* **WORK ORDER**
Extract every line from the records below that contains the word "agent".

* **EXTRACTED ENTRIES**
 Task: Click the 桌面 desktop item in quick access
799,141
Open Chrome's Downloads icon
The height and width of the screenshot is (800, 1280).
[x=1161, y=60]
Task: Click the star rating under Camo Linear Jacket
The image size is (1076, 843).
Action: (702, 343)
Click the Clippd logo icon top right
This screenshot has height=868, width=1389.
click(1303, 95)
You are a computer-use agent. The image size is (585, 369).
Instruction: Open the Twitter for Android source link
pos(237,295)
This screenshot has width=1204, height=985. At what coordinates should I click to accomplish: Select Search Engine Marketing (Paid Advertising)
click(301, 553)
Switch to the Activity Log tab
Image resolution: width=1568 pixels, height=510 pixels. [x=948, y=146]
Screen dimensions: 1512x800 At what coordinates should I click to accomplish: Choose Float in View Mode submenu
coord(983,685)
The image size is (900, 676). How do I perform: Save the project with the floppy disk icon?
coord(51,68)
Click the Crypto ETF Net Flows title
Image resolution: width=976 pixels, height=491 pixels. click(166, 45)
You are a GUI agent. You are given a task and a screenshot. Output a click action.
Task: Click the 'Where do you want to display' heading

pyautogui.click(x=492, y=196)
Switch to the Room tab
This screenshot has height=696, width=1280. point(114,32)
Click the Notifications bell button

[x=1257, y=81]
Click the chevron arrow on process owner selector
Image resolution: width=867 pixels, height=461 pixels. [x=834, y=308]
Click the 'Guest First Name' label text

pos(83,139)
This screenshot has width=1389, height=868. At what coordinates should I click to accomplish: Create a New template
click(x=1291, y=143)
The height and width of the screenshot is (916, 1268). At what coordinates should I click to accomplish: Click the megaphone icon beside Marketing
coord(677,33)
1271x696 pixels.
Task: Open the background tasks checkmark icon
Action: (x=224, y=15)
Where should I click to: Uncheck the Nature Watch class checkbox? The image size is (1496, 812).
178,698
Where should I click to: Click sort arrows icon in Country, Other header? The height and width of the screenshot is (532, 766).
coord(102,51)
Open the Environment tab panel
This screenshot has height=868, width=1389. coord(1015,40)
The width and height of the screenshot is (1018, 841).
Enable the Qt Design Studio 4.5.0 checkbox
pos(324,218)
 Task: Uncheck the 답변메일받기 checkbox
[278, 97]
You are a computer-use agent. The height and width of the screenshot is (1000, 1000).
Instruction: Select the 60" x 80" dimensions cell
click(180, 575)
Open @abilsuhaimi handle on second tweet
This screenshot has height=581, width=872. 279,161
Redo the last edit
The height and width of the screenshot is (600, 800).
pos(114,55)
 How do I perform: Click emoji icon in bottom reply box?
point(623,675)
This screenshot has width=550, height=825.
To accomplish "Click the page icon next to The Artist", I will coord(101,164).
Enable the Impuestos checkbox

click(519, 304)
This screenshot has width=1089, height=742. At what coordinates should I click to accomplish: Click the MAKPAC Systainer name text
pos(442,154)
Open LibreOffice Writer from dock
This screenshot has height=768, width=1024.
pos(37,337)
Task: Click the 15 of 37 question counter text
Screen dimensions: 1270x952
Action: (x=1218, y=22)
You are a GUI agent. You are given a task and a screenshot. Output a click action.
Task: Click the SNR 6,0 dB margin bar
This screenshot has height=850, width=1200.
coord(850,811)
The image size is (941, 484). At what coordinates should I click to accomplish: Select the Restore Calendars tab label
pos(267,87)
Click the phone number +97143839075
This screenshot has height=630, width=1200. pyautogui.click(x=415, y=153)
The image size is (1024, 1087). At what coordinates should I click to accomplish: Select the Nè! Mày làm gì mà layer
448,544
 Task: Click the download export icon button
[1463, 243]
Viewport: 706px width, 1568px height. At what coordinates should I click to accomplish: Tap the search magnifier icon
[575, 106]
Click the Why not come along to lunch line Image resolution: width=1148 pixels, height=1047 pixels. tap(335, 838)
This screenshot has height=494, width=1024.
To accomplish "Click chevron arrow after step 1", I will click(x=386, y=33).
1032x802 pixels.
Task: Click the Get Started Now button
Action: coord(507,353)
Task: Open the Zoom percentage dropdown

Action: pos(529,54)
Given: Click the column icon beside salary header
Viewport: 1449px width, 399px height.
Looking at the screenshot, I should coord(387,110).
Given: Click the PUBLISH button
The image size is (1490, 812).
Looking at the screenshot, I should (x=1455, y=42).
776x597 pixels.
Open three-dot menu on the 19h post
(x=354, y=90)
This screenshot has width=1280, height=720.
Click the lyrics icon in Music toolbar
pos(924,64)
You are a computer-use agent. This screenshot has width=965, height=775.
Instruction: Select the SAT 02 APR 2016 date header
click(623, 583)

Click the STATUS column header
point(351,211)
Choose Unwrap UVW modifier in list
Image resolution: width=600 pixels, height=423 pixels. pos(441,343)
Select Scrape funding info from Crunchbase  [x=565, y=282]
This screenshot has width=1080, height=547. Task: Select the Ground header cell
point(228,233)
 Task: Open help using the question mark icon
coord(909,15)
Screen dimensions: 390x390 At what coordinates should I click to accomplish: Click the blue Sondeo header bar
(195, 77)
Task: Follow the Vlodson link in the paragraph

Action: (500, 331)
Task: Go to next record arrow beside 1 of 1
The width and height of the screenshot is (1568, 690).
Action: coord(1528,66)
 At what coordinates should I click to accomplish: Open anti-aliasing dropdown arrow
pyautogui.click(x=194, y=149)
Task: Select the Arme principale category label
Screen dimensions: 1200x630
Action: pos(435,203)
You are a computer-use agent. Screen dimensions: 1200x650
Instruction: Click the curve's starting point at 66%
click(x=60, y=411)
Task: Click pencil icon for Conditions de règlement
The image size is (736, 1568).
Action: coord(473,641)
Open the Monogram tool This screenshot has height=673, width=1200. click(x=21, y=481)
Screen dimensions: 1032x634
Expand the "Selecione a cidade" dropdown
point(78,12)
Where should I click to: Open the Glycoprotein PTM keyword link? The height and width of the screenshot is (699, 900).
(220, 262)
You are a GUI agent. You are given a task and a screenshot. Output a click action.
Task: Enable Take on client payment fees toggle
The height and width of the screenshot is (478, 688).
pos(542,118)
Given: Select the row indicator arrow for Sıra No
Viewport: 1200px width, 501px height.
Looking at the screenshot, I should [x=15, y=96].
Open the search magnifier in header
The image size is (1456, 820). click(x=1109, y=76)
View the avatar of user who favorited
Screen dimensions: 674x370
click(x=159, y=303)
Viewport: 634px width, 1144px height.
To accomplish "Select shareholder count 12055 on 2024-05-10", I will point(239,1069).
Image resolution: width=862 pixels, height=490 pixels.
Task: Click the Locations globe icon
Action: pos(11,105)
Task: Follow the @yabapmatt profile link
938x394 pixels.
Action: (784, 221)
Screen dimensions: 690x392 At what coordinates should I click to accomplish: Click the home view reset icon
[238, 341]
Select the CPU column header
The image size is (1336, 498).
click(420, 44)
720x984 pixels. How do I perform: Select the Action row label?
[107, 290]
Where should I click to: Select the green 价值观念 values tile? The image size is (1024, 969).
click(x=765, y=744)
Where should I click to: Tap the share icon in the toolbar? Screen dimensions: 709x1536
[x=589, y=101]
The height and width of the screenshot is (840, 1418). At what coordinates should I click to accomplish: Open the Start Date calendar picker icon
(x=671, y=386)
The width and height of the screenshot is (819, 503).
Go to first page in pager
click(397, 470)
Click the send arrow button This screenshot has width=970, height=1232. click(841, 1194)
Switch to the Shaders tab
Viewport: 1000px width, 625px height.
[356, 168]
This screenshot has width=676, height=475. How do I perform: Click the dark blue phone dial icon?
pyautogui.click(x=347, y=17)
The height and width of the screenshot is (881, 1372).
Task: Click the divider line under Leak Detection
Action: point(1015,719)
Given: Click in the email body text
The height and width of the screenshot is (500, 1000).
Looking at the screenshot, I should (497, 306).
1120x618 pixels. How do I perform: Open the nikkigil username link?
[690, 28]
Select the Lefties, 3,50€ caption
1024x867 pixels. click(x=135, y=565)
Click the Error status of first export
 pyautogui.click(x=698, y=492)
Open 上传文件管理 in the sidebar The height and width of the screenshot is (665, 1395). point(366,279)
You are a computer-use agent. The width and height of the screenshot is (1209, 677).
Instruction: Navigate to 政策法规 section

* **SOLUTION TO THIS EXERCISE**
You are a computer-use agent. The image size is (585, 369).
You are a GUI agent. You are given a task and a screenshot. Output a click action.
You are a computer-use agent. The height and width of the screenshot is (1000, 1000).
You are a GUI agent. You are given a task and a screenshot. Output a click action.
You are a computer-use agent. This screenshot has width=965, height=775.
You are a computer-use agent. Screen dimensions: 1200x650
You are a GUI agent. You are given a task and a screenshot. Output a click action.
You are a computer-use agent. The width and height of the screenshot is (1209, 677).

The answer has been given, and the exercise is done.